What you have to do |
The whole listing should be given back without any alteration.

----------------

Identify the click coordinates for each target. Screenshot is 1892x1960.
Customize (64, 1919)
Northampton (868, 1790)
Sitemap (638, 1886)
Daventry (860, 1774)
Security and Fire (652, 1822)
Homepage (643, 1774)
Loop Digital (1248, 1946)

----------------

Your solution |
Identify the click coordinates for each target. Screenshot is 1892x1960.
Customize (64, 1919)
Northampton (868, 1790)
Sitemap (638, 1886)
Daventry (860, 1774)
Security and Fire (652, 1822)
Homepage (643, 1774)
Loop Digital (1248, 1946)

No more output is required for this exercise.